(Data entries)
>>>>
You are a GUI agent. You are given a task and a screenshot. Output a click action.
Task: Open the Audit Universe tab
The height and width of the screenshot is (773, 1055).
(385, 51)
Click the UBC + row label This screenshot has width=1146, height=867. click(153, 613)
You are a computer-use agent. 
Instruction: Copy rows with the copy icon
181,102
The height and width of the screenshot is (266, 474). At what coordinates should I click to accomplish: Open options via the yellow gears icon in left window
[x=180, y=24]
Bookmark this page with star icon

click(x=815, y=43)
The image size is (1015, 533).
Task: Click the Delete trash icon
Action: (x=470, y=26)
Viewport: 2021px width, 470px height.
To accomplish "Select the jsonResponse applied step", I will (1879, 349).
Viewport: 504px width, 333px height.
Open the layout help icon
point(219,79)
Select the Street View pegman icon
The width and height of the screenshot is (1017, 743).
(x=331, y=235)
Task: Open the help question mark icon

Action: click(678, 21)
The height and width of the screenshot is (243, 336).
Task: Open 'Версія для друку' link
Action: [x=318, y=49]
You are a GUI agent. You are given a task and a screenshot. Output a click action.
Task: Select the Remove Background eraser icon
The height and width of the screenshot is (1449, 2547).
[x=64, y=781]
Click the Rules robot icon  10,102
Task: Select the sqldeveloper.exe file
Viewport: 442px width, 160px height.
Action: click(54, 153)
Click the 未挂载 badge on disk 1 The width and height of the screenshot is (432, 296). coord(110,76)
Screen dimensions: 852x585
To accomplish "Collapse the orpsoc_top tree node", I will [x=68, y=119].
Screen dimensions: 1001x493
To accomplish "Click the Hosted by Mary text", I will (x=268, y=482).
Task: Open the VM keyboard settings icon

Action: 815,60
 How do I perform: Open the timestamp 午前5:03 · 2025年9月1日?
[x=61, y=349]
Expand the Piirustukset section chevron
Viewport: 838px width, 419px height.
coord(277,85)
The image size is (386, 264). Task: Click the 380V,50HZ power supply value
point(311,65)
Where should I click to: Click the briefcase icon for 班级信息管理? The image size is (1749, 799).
<<<<
TO BE DONE:
Rewrite the listing above, renaming "Viewport" to "Display area" everywhere it occurs and leaving every other line untouched.

RESPONSE BELOW:
You are a GUI agent. You are given a task and a screenshot. Output a click action.
Task: Open the Audit Universe tab
The height and width of the screenshot is (773, 1055).
(385, 51)
Click the UBC + row label This screenshot has width=1146, height=867. click(153, 613)
You are a computer-use agent. 
Instruction: Copy rows with the copy icon
181,102
The height and width of the screenshot is (266, 474). At what coordinates should I click to accomplish: Open options via the yellow gears icon in left window
[x=180, y=24]
Bookmark this page with star icon

click(x=815, y=43)
The image size is (1015, 533).
Task: Click the Delete trash icon
Action: (x=470, y=26)
Display area: 2021px width, 470px height.
To accomplish "Select the jsonResponse applied step", I will (1879, 349).
Display area: 504px width, 333px height.
Open the layout help icon
point(219,79)
Select the Street View pegman icon
The width and height of the screenshot is (1017, 743).
(x=331, y=235)
Task: Open the help question mark icon

Action: click(678, 21)
The height and width of the screenshot is (243, 336).
Task: Open 'Версія для друку' link
Action: [x=318, y=49]
You are a GUI agent. You are given a task and a screenshot. Output a click action.
Task: Select the Remove Background eraser icon
The height and width of the screenshot is (1449, 2547).
[x=64, y=781]
Click the Rules robot icon  10,102
Task: Select the sqldeveloper.exe file
Display area: 442px width, 160px height.
Action: click(54, 153)
Click the 未挂载 badge on disk 1 The width and height of the screenshot is (432, 296). coord(110,76)
Screen dimensions: 852x585
To accomplish "Collapse the orpsoc_top tree node", I will [x=68, y=119].
Screen dimensions: 1001x493
To accomplish "Click the Hosted by Mary text", I will (x=268, y=482).
Task: Open the VM keyboard settings icon

Action: 815,60
 How do I perform: Open the timestamp 午前5:03 · 2025年9月1日?
[x=61, y=349]
Expand the Piirustukset section chevron
Display area: 838px width, 419px height.
coord(277,85)
The image size is (386, 264). Task: Click the 380V,50HZ power supply value
point(311,65)
Where should I click to: Click the briefcase icon for 班级信息管理? The image size is (1749, 799).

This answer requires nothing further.